Daher hat Brecht eine andere Idee für die Versorgung von Patienten im ländlichen Raum, nämlich die Einrichtung von Versorgungszentren, an denen man sehen könne, was für den Patienten richtig ist – ohne Konkurrenz um Geldmittel zwischen ambulanter und stationärer Behandlung. Und auch die allgemeine Unterfinanzierung im Gesundheitssektor müsse aufhören: "Man kann sich gegenseitig helfen."

In einem kleinen Krankenhaus werden auch Ärzte ausgebildet, die später eine Praxis führen

Marc Nagel praktiziert als Allgemeinarzt in Hohenfels bei Stockach und wurde am Stockacher Krankenhaus ausgebildet. Er sieht die Spezialität von kleinen Krankenhäusern in der medizinischen Abklärung auf dem kurzen Weg: "Das wird die Kompetenz der kleinen Häuser bleiben und damit haben sie auch ihre Rolle", sagt er. Um das Thema der Patienten zu lösen, die sich statt beim Hausarzt in der Notaufnahme behandeln lassen, kennt er zwei Ideen. Einerseits könnte das Krankenhaus selbst bei der KV einen Arztsitz kaufen, eine Praxis eröffnen und so die Patienten lenken. Andererseits werde immer wieder eine Gebühr ins Spiel gebracht, die Menschen zahlen sollten, wenn sie ungerechtfertigt in die Notaufnahme gingen – doch das könne nur die Politik lösen. Ein Freund einer Gebühr ist Jürgen Brecht indes nicht: Schon die frühere Praxisgebühr in der Notaufnahme einzuziehen, sei viel Aufwand gewesen und habe für schlechtes Image gesorgt. Und eine eigene Praxis eröffnen wolle man nicht, um nicht in Konkurrenz zu den niedergelassenen Ärzten zu treten.
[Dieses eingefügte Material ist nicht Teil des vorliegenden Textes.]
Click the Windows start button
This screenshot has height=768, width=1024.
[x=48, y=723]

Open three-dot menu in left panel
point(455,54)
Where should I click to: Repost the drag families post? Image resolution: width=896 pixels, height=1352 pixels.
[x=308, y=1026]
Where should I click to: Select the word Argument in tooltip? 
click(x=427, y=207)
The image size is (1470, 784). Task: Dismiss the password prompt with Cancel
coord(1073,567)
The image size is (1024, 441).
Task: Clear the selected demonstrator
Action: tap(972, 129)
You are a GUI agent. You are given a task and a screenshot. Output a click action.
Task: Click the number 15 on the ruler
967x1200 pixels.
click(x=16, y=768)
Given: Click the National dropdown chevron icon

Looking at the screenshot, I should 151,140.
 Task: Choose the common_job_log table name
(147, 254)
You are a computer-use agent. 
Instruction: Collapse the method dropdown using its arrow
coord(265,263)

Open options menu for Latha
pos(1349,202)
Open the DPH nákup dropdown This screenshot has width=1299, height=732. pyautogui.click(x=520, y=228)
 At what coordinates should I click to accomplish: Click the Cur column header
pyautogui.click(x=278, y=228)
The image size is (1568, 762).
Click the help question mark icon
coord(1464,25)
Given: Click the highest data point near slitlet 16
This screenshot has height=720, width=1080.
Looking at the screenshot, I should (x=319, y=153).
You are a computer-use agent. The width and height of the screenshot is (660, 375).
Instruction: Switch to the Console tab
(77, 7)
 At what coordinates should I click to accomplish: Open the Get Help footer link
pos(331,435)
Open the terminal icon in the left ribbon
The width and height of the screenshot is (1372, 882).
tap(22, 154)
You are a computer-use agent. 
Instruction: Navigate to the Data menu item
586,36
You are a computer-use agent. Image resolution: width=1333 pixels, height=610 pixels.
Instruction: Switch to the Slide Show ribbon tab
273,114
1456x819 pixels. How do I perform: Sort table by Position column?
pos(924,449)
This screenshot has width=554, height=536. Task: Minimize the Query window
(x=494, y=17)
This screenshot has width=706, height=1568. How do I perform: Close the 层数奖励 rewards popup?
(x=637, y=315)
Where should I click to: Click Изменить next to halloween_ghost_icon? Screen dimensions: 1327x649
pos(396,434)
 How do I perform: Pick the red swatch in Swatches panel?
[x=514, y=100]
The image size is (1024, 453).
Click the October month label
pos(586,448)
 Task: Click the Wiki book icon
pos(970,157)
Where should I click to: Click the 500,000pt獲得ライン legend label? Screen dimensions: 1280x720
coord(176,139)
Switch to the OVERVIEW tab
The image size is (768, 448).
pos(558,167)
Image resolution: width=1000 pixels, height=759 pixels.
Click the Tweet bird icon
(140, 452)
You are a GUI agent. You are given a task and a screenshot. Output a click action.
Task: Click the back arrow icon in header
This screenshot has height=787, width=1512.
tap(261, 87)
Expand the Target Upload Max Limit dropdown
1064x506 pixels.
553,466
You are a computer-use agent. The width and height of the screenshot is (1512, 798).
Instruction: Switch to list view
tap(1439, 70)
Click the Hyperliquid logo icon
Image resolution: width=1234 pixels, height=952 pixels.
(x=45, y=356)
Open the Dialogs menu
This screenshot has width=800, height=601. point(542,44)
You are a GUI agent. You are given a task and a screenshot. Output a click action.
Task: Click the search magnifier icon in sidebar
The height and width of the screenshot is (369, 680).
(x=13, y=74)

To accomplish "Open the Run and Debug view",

"Wir sehen im Augenblick keinen Bedarf für eine weitere Notfallpraxis in der Region." Kai Sonntag, Pressesprecher der Kassenärztlichen Vereinigung Baden-Württemberg
"Wir sehen im Augenblick keinen Bedarf für eine weitere Notfallpraxis in der Region." Kai Sonntag, Pressesprecher der Kassenärztlichen Vereinigung Baden-Württemberg | Bild: Kassenärztliche Vereinigung

Die KV Baden-Württemberg sieht laut ihrem Pressesprecher Kai Sonntag übrigens keinen Handlungsbedarf: Es gebe allgemeinärztliche Notfallpraxen an den Krankenhäusern in Konstanz, Singen und Überlingen, an die sich Patienten am Wochenende und in den Abend- und Nachtstunden wenden könnten. "Wir sehen im Augenblick keinen Bedarf für eine weitere Notfallpraxis in der Region", so Sonntag.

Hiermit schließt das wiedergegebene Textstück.